Provided material section start

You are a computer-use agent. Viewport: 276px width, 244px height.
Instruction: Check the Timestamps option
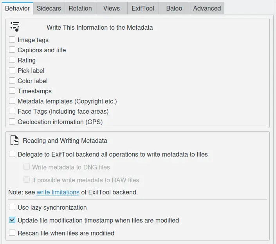point(12,91)
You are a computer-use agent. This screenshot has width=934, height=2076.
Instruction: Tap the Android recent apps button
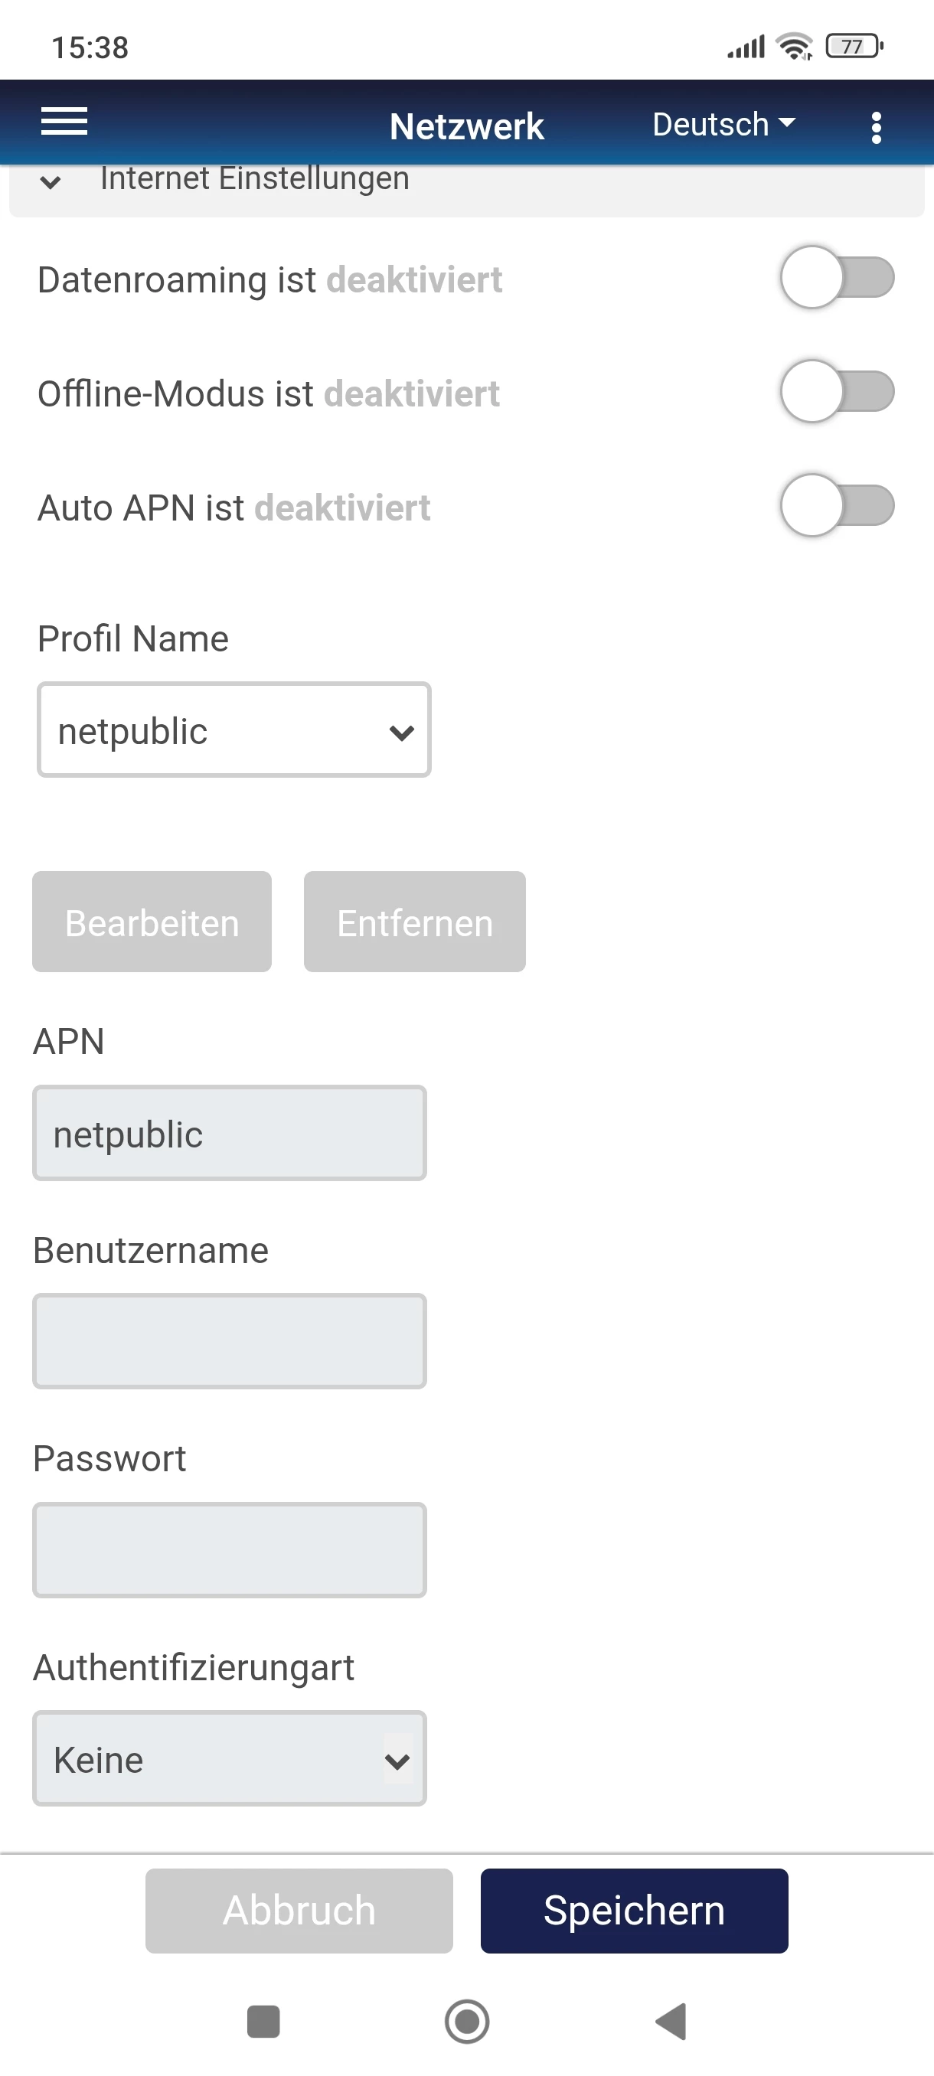(x=263, y=2020)
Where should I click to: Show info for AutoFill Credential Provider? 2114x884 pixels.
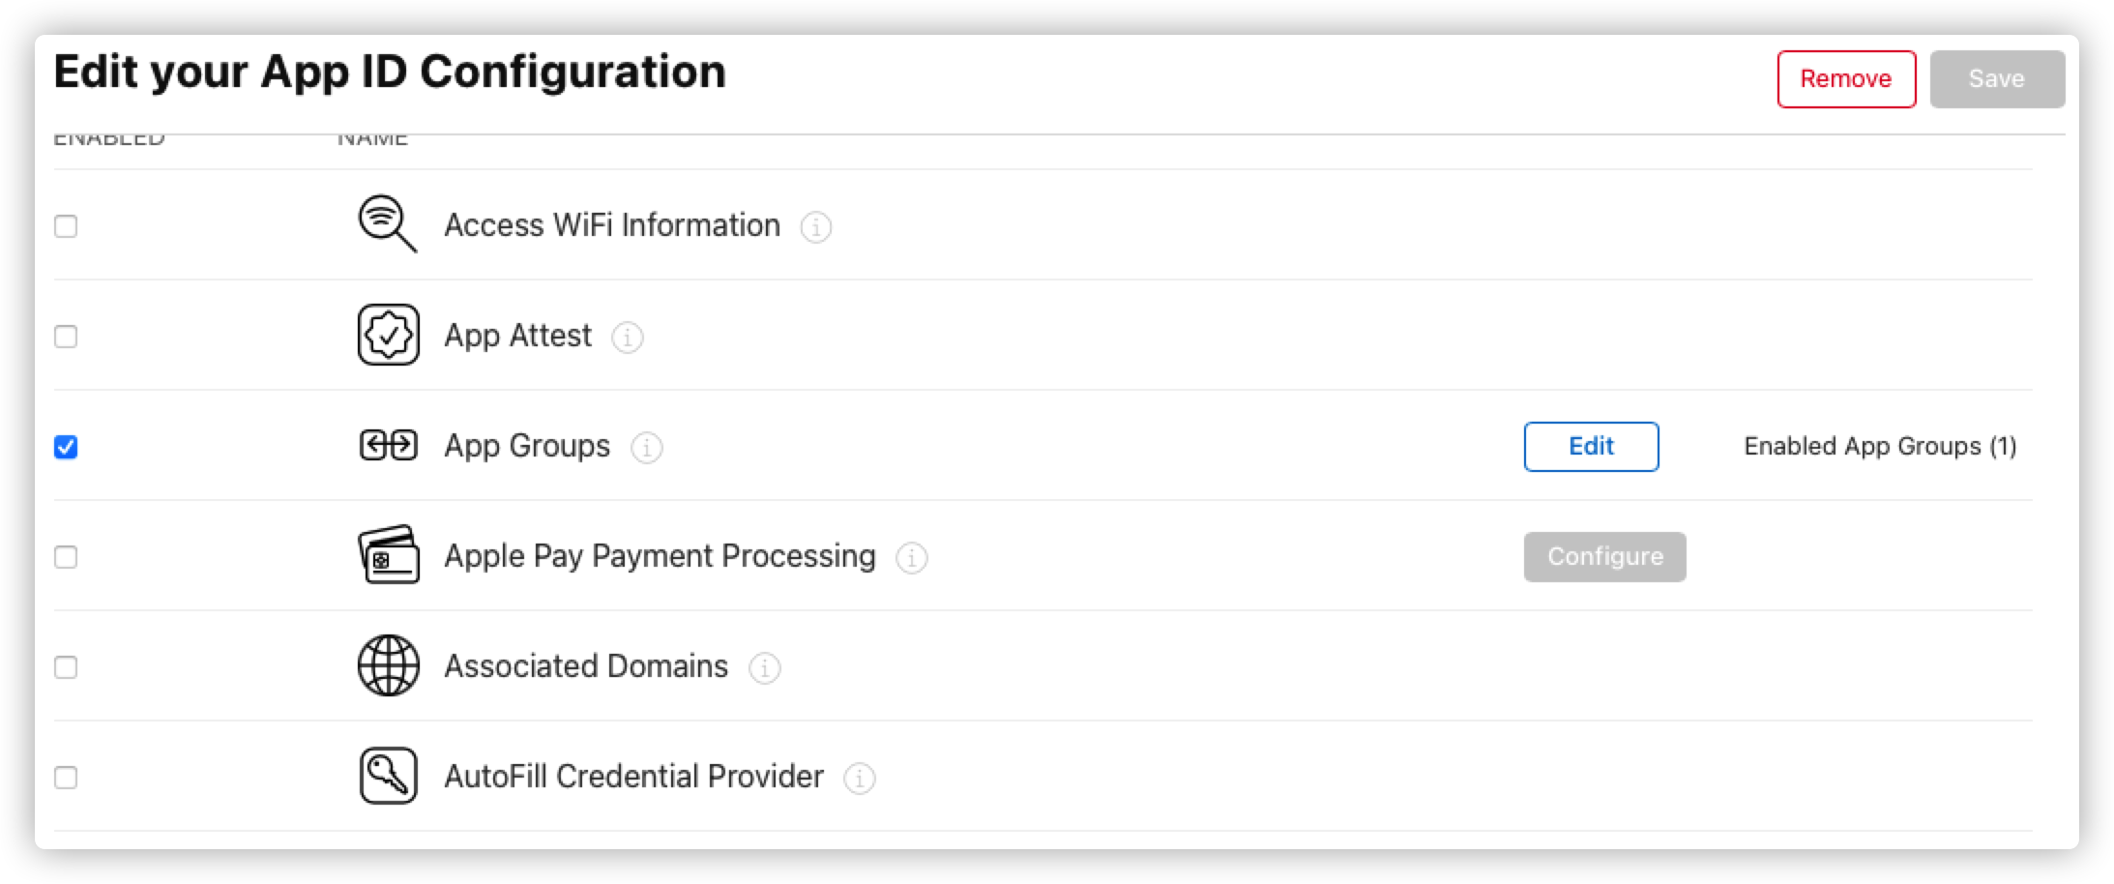click(860, 778)
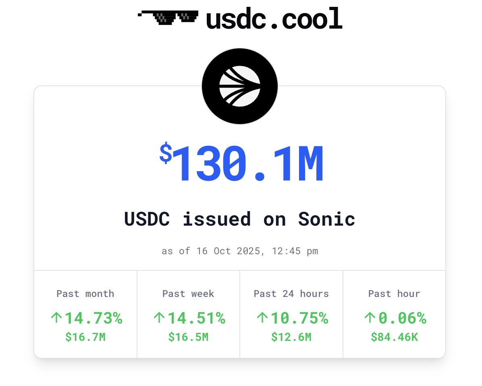This screenshot has width=482, height=386.
Task: Select the Past hour label
Action: point(394,294)
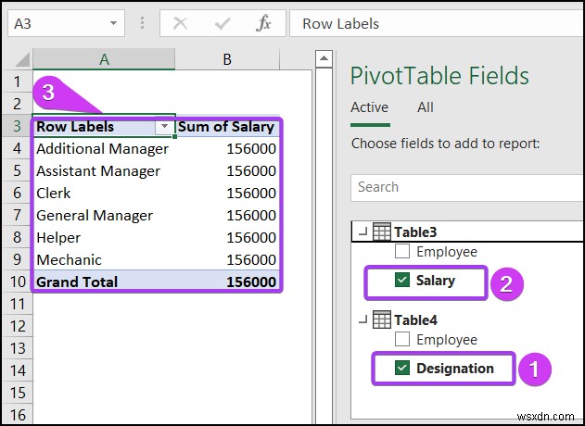Open the Name Box dropdown arrow
Image resolution: width=585 pixels, height=426 pixels.
(113, 23)
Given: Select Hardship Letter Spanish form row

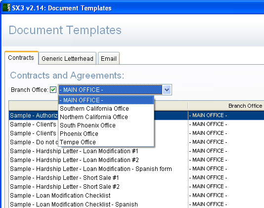Looking at the screenshot, I should click(x=136, y=169).
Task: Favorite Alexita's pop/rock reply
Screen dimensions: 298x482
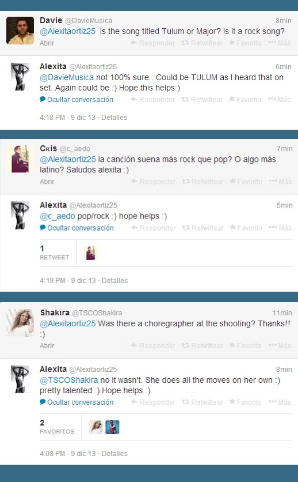Action: point(246,228)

Provided material section end

### Exercise brief
Report each line of the data in which "computer" occurs.

### Answer to this task
You are a computer-use agent. Viewport: 276px width, 244px height.
You are a computer-use agent. This screenshot has width=934, height=2076.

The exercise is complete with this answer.